Baby showers

Baby showers are a time for celebration and joy. Right? You are celebrating a loved one bringing a little bundle of joy into the world. I had one I attended this weekend for a very close friend of mine, and I am beyond happy for her. But deep down inside of me, I feel this pang of hurt and envy.

When I was nineteen, I ended up pregnant and then miscarried right before I finished my first trimester. It was absolutely devastating. Anytime I conceived after that, I also miscarried. No matter what it just seemed to not be in the cards for me. I always wanted a child, a family of my own, more than any of my siblings ever did. Now I am the only one of my siblings that doesn’t have a child. I finally met a doctor that wanted to help me achieve my dream and giving me hope that it was still a possibility. Then of course I end up in a relationship where they don’t think children is anything they want in their life anymore. I’ve been in this relationship going on eight years, so it’s not something I just want to leave, but I do desperately still want a family of my own.

I am still determined to get my little family in any way possible. Adoption, surrogate, whatever.
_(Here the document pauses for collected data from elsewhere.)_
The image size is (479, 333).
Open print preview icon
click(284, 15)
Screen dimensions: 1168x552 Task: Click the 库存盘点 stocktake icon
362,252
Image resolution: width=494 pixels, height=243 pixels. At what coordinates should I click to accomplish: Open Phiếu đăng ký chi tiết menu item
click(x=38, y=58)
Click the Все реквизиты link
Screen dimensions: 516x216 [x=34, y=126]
This is still a touchy subject for me that really gets me in a dark spot if I think about it for too long. So, I do my best to focus on the children I do have in my life, nieces and nephews. I focus on the good I have in my life, and I pay attention to the little things people are doing raising their children now, and picking and choosing things that I would implement myself or things I would change. It keeps the hope alive while keeping me out of the dark place.

Just remember if you are going through the same thing or something similar, it is not over for you. There is always options or someone out there willing to help you figure out what options you have. Don’t give up.